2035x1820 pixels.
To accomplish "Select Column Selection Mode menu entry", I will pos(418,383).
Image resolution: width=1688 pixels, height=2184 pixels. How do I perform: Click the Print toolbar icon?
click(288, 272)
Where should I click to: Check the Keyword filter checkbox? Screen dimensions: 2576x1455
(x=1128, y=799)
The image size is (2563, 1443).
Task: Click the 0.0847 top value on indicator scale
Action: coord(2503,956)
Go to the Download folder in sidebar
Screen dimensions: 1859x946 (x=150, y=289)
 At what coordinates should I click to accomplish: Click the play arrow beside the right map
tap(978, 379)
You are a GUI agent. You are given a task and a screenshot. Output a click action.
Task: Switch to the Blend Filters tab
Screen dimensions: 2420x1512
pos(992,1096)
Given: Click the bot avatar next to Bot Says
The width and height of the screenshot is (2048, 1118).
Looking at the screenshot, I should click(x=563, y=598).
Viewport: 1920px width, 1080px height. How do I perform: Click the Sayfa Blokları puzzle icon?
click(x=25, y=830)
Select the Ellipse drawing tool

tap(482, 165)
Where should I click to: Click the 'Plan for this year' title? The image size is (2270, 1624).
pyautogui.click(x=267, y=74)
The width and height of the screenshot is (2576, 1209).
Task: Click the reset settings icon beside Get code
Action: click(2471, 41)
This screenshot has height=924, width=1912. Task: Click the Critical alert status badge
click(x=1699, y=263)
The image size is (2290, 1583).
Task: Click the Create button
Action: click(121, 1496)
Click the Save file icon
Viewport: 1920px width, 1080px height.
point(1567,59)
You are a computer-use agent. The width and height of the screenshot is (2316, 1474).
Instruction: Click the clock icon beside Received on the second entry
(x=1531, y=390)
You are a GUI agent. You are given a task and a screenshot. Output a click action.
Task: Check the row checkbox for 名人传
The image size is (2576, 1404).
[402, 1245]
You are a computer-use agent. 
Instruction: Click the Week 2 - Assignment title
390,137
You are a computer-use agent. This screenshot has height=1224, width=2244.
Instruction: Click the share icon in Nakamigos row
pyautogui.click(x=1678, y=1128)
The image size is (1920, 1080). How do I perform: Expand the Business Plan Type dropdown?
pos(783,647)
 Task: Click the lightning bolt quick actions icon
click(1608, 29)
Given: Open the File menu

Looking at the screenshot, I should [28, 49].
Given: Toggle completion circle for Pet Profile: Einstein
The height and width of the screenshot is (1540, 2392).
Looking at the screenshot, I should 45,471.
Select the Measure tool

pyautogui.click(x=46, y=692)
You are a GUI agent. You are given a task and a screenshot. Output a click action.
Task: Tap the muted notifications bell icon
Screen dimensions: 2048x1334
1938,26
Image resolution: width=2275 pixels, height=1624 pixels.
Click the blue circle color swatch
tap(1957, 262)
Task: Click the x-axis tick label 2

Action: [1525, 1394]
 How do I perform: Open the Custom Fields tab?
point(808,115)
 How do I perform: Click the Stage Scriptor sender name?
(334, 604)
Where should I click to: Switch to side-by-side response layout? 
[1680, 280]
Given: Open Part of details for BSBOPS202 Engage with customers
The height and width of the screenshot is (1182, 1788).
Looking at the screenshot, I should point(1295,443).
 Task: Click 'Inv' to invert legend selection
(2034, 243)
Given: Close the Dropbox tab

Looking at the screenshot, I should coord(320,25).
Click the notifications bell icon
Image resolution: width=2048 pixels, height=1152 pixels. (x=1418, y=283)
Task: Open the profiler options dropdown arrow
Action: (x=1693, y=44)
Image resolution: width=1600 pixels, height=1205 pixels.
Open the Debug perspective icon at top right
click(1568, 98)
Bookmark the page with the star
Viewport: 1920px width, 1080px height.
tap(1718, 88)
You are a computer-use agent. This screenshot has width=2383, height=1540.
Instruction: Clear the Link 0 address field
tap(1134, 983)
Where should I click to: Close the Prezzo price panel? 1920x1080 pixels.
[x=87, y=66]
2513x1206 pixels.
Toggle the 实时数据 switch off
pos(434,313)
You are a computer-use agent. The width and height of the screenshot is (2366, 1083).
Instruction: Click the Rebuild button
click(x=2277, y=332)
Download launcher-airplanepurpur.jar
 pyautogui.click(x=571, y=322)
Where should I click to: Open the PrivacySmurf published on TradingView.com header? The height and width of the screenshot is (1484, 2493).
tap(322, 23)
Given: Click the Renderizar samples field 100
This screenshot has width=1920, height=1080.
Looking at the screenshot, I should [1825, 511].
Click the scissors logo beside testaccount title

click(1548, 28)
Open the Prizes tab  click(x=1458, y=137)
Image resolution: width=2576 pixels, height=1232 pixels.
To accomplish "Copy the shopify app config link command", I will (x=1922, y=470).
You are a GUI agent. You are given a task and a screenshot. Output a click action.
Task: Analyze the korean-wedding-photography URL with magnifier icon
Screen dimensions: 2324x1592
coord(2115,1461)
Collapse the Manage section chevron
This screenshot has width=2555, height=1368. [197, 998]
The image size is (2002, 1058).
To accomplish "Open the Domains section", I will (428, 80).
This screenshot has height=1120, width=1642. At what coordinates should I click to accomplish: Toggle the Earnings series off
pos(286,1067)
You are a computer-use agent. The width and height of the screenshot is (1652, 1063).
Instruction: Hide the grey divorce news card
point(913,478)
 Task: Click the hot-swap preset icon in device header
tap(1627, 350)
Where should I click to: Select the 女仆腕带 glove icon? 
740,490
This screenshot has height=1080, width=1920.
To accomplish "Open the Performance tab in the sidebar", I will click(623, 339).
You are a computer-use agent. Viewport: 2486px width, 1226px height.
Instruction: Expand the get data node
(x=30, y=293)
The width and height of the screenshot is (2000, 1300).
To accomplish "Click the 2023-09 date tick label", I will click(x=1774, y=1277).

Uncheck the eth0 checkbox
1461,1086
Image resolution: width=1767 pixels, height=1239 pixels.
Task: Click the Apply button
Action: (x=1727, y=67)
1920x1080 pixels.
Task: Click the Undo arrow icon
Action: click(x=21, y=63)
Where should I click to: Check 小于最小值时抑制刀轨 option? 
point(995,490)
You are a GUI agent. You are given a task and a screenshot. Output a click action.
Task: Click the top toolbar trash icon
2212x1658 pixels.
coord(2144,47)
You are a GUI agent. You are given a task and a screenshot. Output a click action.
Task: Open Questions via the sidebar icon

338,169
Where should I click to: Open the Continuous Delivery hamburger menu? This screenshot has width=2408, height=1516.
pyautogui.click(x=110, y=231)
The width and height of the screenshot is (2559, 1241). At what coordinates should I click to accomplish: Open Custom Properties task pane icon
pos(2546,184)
***
Exercise instructions: Transcribe each entry verbatim, leaving none out.

Your response:
2035x1820 pixels.
To accomplish "Select Column Selection Mode menu entry", I will pos(418,383).
Image resolution: width=1688 pixels, height=2184 pixels. How do I perform: Click the Print toolbar icon?
click(288, 272)
Where should I click to: Check the Keyword filter checkbox? Screen dimensions: 2576x1455
(x=1128, y=799)
The image size is (2563, 1443).
Task: Click the 0.0847 top value on indicator scale
Action: coord(2503,956)
Go to the Download folder in sidebar
Screen dimensions: 1859x946 (x=150, y=289)
 At what coordinates should I click to accomplish: Click the play arrow beside the right map
tap(978, 379)
You are a GUI agent. You are given a task and a screenshot. Output a click action.
Task: Switch to the Blend Filters tab
Screen dimensions: 2420x1512
pos(992,1096)
Given: Click the bot avatar next to Bot Says
The width and height of the screenshot is (2048, 1118).
Looking at the screenshot, I should click(x=563, y=598).
Viewport: 1920px width, 1080px height. How do I perform: Click the Sayfa Blokları puzzle icon?
click(x=25, y=830)
Select the Ellipse drawing tool

tap(482, 165)
Where should I click to: Click the 'Plan for this year' title? The image size is (2270, 1624).
pyautogui.click(x=267, y=74)
The width and height of the screenshot is (2576, 1209).
Task: Click the reset settings icon beside Get code
Action: click(2471, 41)
This screenshot has height=924, width=1912. Task: Click the Critical alert status badge
click(x=1699, y=263)
The image size is (2290, 1583).
Task: Click the Create button
Action: click(121, 1496)
Click the Save file icon
Viewport: 1920px width, 1080px height.
point(1567,59)
You are a computer-use agent. The width and height of the screenshot is (2316, 1474).
Instruction: Click the clock icon beside Received on the second entry
(x=1531, y=390)
You are a GUI agent. You are given a task and a screenshot. Output a click action.
Task: Check the row checkbox for 名人传
The image size is (2576, 1404).
[402, 1245]
You are a computer-use agent. 
Instruction: Click the Week 2 - Assignment title
390,137
You are a computer-use agent. This screenshot has height=1224, width=2244.
Instruction: Click the share icon in Nakamigos row
pyautogui.click(x=1678, y=1128)
The image size is (1920, 1080). How do I perform: Expand the Business Plan Type dropdown?
pos(783,647)
 Task: Click the lightning bolt quick actions icon
click(1608, 29)
Given: Open the File menu

Looking at the screenshot, I should [28, 49].
Given: Toggle completion circle for Pet Profile: Einstein
The height and width of the screenshot is (1540, 2392).
Looking at the screenshot, I should 45,471.
Select the Measure tool

pyautogui.click(x=46, y=692)
You are a GUI agent. You are given a task and a screenshot. Output a click action.
Task: Tap the muted notifications bell icon
Screen dimensions: 2048x1334
1938,26
Image resolution: width=2275 pixels, height=1624 pixels.
Click the blue circle color swatch
tap(1957, 262)
Task: Click the x-axis tick label 2

Action: [1525, 1394]
 How do I perform: Open the Custom Fields tab?
point(808,115)
 How do I perform: Click the Stage Scriptor sender name?
(334, 604)
Where should I click to: Switch to side-by-side response layout? 
[1680, 280]
Given: Open Part of details for BSBOPS202 Engage with customers
The height and width of the screenshot is (1182, 1788).
Looking at the screenshot, I should point(1295,443).
 Task: Click 'Inv' to invert legend selection
(2034, 243)
Given: Close the Dropbox tab

Looking at the screenshot, I should coord(320,25).
Click the notifications bell icon
Image resolution: width=2048 pixels, height=1152 pixels. (x=1418, y=283)
Task: Open the profiler options dropdown arrow
Action: (x=1693, y=44)
Image resolution: width=1600 pixels, height=1205 pixels.
Open the Debug perspective icon at top right
click(1568, 98)
Bookmark the page with the star
Viewport: 1920px width, 1080px height.
tap(1718, 88)
You are a computer-use agent. This screenshot has width=2383, height=1540.
Instruction: Clear the Link 0 address field
tap(1134, 983)
Where should I click to: Close the Prezzo price panel? 1920x1080 pixels.
[x=87, y=66]
2513x1206 pixels.
Toggle the 实时数据 switch off
pos(434,313)
You are a computer-use agent. The width and height of the screenshot is (2366, 1083).
Instruction: Click the Rebuild button
click(x=2277, y=332)
Download launcher-airplanepurpur.jar
 pyautogui.click(x=571, y=322)
Where should I click to: Open the PrivacySmurf published on TradingView.com header? The height and width of the screenshot is (1484, 2493).
tap(322, 23)
Given: Click the Renderizar samples field 100
This screenshot has width=1920, height=1080.
Looking at the screenshot, I should [1825, 511].
Click the scissors logo beside testaccount title

click(1548, 28)
Open the Prizes tab  click(x=1458, y=137)
Image resolution: width=2576 pixels, height=1232 pixels.
To accomplish "Copy the shopify app config link command", I will (x=1922, y=470).
You are a GUI agent. You are given a task and a screenshot. Output a click action.
Task: Analyze the korean-wedding-photography URL with magnifier icon
Screen dimensions: 2324x1592
coord(2115,1461)
Collapse the Manage section chevron
This screenshot has width=2555, height=1368. [197, 998]
The image size is (2002, 1058).
To accomplish "Open the Domains section", I will (428, 80).
This screenshot has height=1120, width=1642. At what coordinates should I click to accomplish: Toggle the Earnings series off
pos(286,1067)
You are a computer-use agent. The width and height of the screenshot is (1652, 1063).
Instruction: Hide the grey divorce news card
point(913,478)
 Task: Click the hot-swap preset icon in device header
tap(1627, 350)
Where should I click to: Select the 女仆腕带 glove icon? 
740,490
This screenshot has height=1080, width=1920.
To accomplish "Open the Performance tab in the sidebar", I will click(623, 339).
You are a computer-use agent. Viewport: 2486px width, 1226px height.
Instruction: Expand the get data node
(x=30, y=293)
The width and height of the screenshot is (2000, 1300).
To accomplish "Click the 2023-09 date tick label", I will click(x=1774, y=1277).

Uncheck the eth0 checkbox
1461,1086
Image resolution: width=1767 pixels, height=1239 pixels.
Task: Click the Apply button
Action: (x=1727, y=67)
1920x1080 pixels.
Task: Click the Undo arrow icon
Action: click(x=21, y=63)
Where should I click to: Check 小于最小值时抑制刀轨 option? 
point(995,490)
You are a GUI agent. You are given a task and a screenshot. Output a click action.
Task: Click the top toolbar trash icon
2212x1658 pixels.
coord(2144,47)
You are a GUI agent. You are given a task and a screenshot. Output a click action.
Task: Open Questions via the sidebar icon

338,169
Where should I click to: Open the Continuous Delivery hamburger menu? This screenshot has width=2408, height=1516.
pyautogui.click(x=110, y=231)
The width and height of the screenshot is (2559, 1241). At what coordinates should I click to accomplish: Open Custom Properties task pane icon
pos(2546,184)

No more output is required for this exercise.